Common to most operational turnarounds, interim management engagements or employed network management contracts, is the need to perform a rigorous Practice Assessment. At Healthcare Strategy Group, we use a four-pronged approach to diagnosing your employed group’s issues before we prescribe the cure:

  1. Interviews with a broad base of physicians to ensure we receive perspectives from all specialties represented in the physician enterprise.
  2. Data Review and Benchmarking, which at a minimum include:
    • Productivity Analysis of charges, adjustments and collections for each practice and provider. In addition, encounters data (office and hospital visits, consults, procedures, and surgeries) are benchmarked;
    • Staffing Analysis on both an FTE and cost basis;
    • Financial Analysis which examines overhead, revenue, costs and profit/loss by practice and by individual provider;
    • Revenue Cycle, including summary aging, comparison of aging categories with industry benchmarks, calculation of days in accounts receivable for each practice and the practices in total, as well as an assessment of the billing staff’s competence;
    • Fee Schedule Analysis to ensure the current charge master is priced appropriately, and that revenue isn’t being lost, because fees are lower than major insurance payers allow;
    • Payer Mix Analysis for each practice and the system as a whole;
    • Compensation Plan Analysis for all physicians and physician extenders; and
    • Coding Analysis, a limited review of the Evaluation & Management coding patterns of each physician to identify those who may be coding incorrectly.
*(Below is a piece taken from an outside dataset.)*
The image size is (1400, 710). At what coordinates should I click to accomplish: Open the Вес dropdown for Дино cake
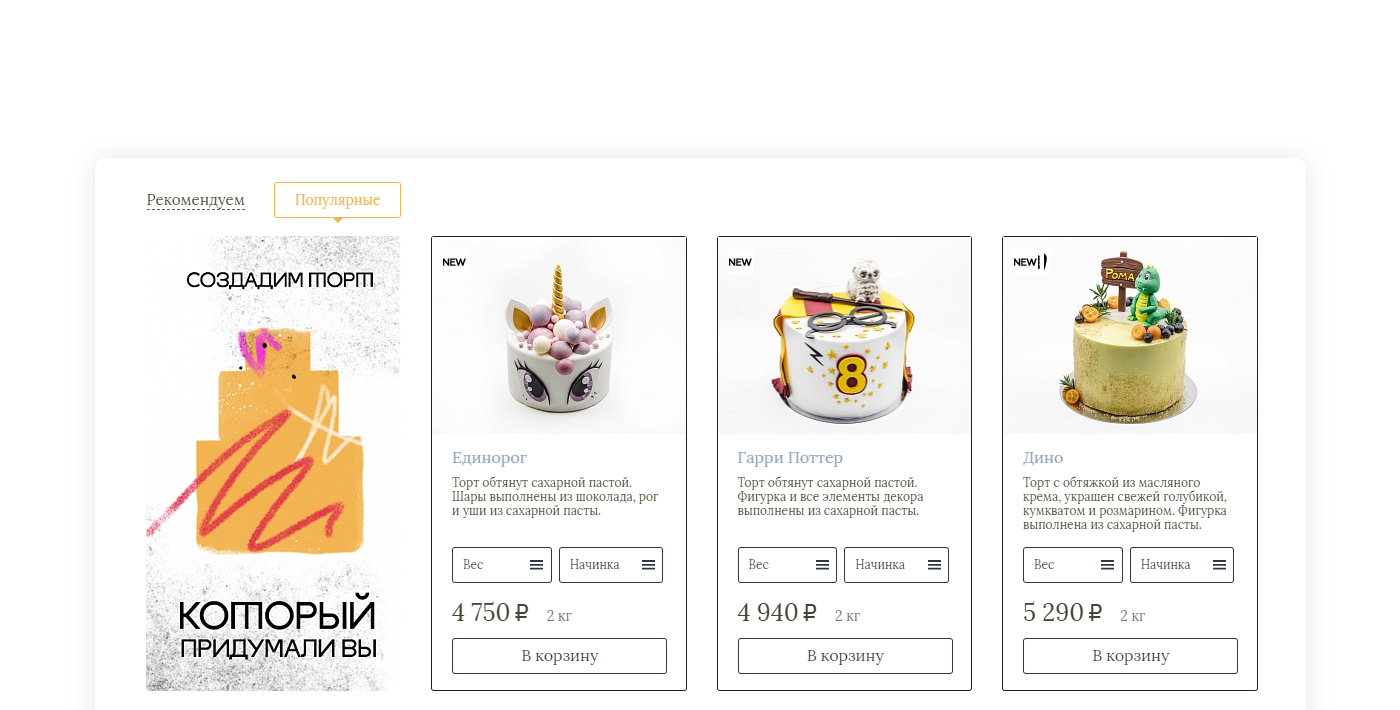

For an additional fee, clients can also request a full coding review for each physician.
  3. Onsite Office Assessment and Process Review of each practice in the network, with emphasis on:
    • Practice Space Evaluation to determine if the space maximizes productivity by examining parking, signage/brand identity, waiting room(s), lighting and signage, exam rooms, how medical records and drug samples/supplies are handled, and overall decor; and
    • Internal Processes such as front desk reception, registration and check-in; scheduling; patient flow; patient check-out; charge capture and the effectiveness of billing/collection/accounts receivable staff and processes.
  4.  System Review, which examines how the employed physician network fits in with the hospital’s/health system’s goals and objectives by assessing:
    • Organizational Structure;
    • Management Infrastructure;
    • Reporting Capabilities and Results;
    • Physician Leadership; and
    • Information Technology.

Once the assessment is complete, our staff will report:

  • What specific steps each practice and each individual physician can take to increase productivity and improve financial performance;
  • How the revenue cycle can be managed more effectively; and
  • What the physician network’s ideal management infrastructure should look like, based on the group’s size, breadth of specialties, and long-term growth plan.